Kazanlı is a town in the greater Mersin municipality, Turkey.

Geography
Kazanlı is approximately  east of Mersin center at . It is a Mediterranean coastal town. East of the town, there are small settlements surrounded by fields. Towards west and north of the town there are industrial plants and some neighborhoods of Mersin.

Population
Population of the town was 10,120 (2007 estimate). Since 2007, the town has been incorporated into the Akdeniz intracity district of Mersin. The number of buildings of the town is approximately 1,600.

Economy
The town was the former port of Tarsus. (see Aulae (Cilicia)) But now fishing has replaced export business. Another economic activity is agriculture.  The fertile fields around Kazanlı are well known for forced crop, especially vegetables. Beginning in the early 1970s, factories appeared in the north and west of the town. These include a ferrochrome plant, a soda factory, and a number of agri-food factories.
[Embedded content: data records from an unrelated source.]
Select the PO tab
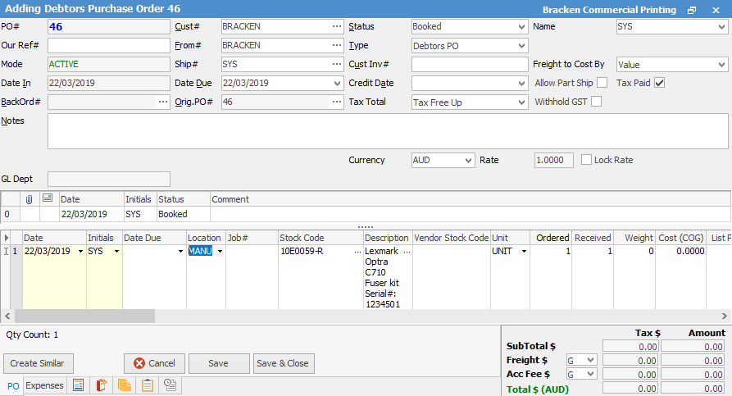732x396 pixels. click(x=13, y=386)
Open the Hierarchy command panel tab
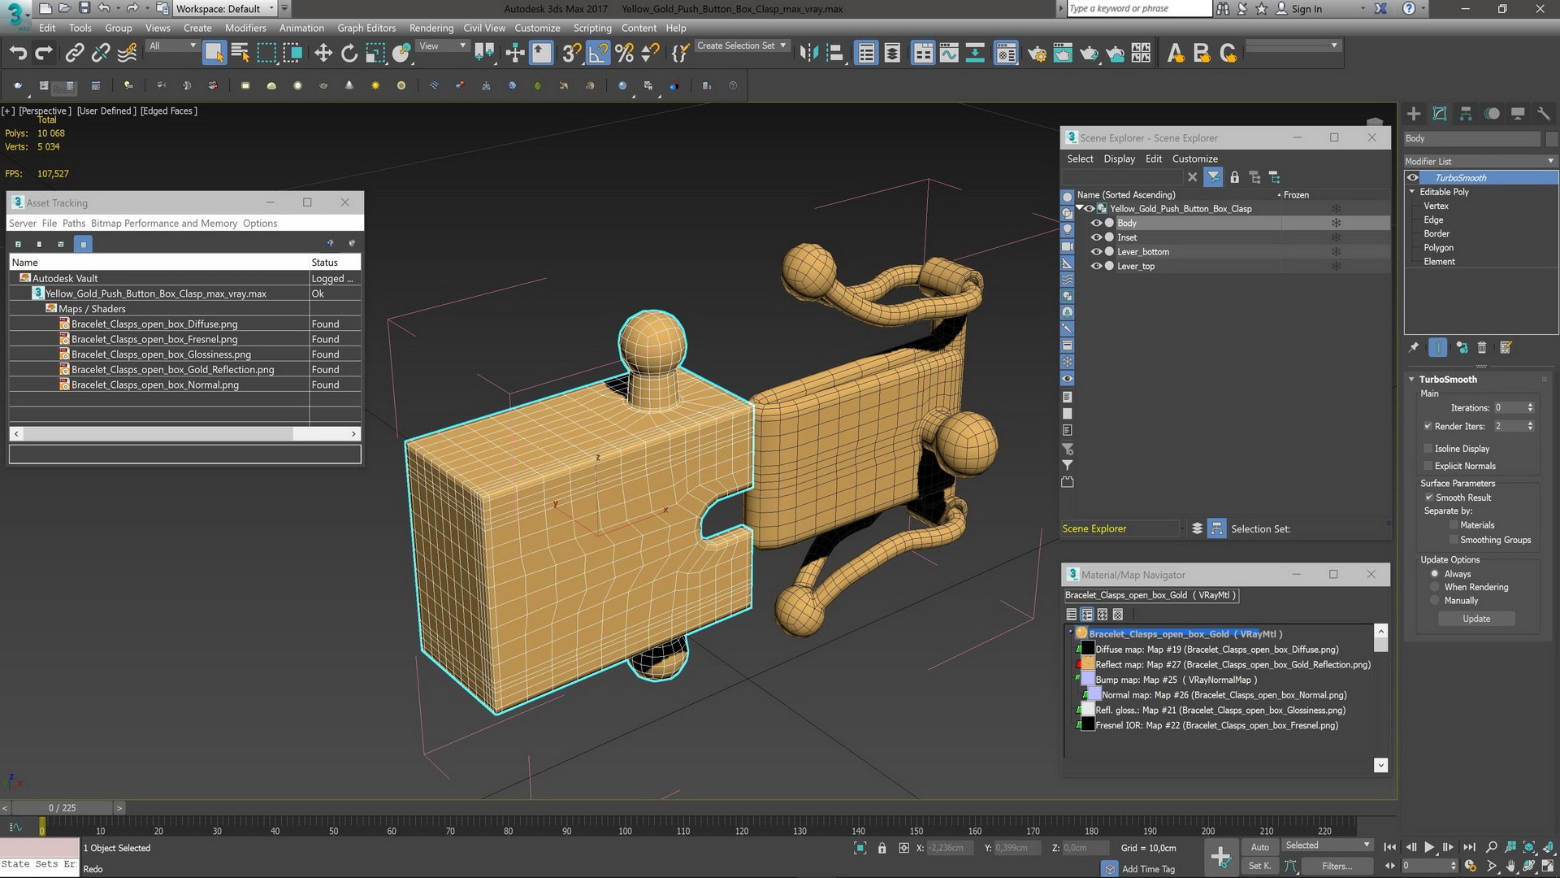Screen dimensions: 1560x878 pos(1466,114)
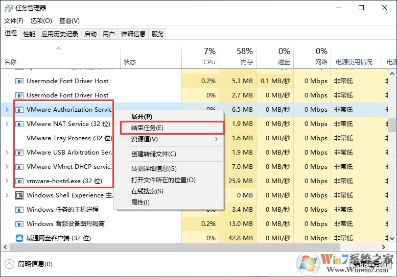Click the first Usermode Font Driver Host icon

point(19,81)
A middle wave radio transmitter site is also in Kazanlı.(see Radyo Çukurova)

At the present, tourism plays no role in the Kazanlı economy.

Sea turtles
The beaches around Kazanlı are considered as the most important spawning area of rare species of sea turtles in Turkey.  These species are loggerhead sea turtle (Caretta caretta) and especially green sea turtle (Chelonia mydasretta). Both species are listed as endangered species (EN) by the IUCN.

Main concern about the spawning areas is industrial pollution.   The heavy metal content of the seawater is continuously monitored by the academicians and the factories are warned by the authorities when necessary.